For standard collections like Vec<String> or Vec<Vec<u8>>, you can use orasort (index-based) or orasort_mut (in-place).

use orasort::orasort_mut;

let mut data = vec!["banana", "apple", "cherry", "date"];
orasort_mut(&mut data);

assert_eq!(data, vec!["apple", "banana", "cherry", "date"]);

§Custom Types

To sort custom types or complex data structures without creating intermediate strings, implement the KeyAccessor trait.

use orasort::{orasort, KeyAccessor};

struct User {
    username: String,
}

// Wrapper struct to avoid orphan rule violation (impl foreign trait on foreign type).
struct Users(Vec<User>);

impl KeyAccessor for Users {
    fn get_key(&self, index: usize) -> &[u8] {
        self.0[index].username.as_bytes()
    }

    fn len(&self) -> usize {
        self.0.len()
    }
}

let users = Users(vec![
    User { username: "Alice".to_string() },
    User { username: "Bob".to_string() },
]);

// Returns indices: [0, 1] (Alice, Bob)
let indices = orasort(&users);

§Performance Characteristics

  • Best Case: O(N) when keys are distinct and distinguishable by their prefixes.
  • Worst Case: O(N log N) similar to Quicksort, but heavily optimized for common prefix handling.
  • Memory Overhead: Creates a temporary vector of pointers (16 bytes per item) to perform the sort.

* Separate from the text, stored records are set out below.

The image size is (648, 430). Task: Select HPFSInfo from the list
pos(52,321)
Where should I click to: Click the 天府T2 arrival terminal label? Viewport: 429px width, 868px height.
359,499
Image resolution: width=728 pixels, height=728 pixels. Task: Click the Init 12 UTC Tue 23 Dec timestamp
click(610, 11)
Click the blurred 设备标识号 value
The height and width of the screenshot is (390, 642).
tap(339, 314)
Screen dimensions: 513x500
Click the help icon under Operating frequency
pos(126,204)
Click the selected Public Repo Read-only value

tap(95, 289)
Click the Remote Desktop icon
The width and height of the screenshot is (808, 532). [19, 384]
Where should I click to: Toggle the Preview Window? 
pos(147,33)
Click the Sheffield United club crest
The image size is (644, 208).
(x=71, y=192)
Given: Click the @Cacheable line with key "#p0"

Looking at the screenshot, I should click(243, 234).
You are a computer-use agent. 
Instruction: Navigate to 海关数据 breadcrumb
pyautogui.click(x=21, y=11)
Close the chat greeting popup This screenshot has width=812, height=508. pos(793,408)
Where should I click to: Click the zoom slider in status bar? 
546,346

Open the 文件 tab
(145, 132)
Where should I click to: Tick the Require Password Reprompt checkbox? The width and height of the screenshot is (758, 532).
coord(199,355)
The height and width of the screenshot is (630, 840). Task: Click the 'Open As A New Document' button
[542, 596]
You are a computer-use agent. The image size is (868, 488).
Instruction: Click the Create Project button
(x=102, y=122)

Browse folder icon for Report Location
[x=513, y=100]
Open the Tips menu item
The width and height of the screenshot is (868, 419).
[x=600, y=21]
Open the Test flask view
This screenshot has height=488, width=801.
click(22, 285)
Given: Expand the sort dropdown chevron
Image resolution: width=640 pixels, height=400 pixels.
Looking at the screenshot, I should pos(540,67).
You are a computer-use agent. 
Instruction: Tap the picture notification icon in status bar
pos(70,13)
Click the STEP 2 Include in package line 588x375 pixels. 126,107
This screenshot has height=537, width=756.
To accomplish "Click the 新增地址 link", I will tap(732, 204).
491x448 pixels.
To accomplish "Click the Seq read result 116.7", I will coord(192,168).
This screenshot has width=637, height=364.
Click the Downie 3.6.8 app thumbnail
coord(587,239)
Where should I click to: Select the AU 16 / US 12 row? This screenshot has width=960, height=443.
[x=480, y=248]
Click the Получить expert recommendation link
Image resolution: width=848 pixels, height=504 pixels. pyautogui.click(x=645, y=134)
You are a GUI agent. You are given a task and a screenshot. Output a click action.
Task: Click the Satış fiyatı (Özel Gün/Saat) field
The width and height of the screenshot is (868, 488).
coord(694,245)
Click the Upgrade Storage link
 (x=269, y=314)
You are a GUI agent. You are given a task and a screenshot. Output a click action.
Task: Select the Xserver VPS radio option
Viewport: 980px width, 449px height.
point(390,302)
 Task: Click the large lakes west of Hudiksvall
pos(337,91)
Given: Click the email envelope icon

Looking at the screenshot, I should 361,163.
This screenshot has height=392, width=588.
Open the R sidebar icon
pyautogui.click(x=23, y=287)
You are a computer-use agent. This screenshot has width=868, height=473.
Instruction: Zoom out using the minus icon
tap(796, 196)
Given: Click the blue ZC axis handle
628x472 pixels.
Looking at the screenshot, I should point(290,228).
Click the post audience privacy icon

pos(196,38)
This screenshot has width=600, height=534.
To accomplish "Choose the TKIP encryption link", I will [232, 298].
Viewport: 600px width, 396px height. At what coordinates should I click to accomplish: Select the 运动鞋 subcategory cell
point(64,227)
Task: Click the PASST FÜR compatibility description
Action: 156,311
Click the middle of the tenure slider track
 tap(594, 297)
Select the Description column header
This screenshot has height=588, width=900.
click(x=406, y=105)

This library is particularly effective for datasets where cache misses are the primary bottleneck, such as sorting large arrays of data.

Re-exports§

pub use algo::orasort;
pub use algo::orasort_from_indices;
pub use algo::orasort_mut;
pub use algo::orasort_slice;
pub use core::KeyAccessor;
pub use core::SPLICE_PREFIX_SIZE;

Modules§

algo
Core sorting algorithms (CPS-Quicksort and Adaptive Radix Sort).
core
Core traits and types for Orasort.
prelude
Prelude for Orasort.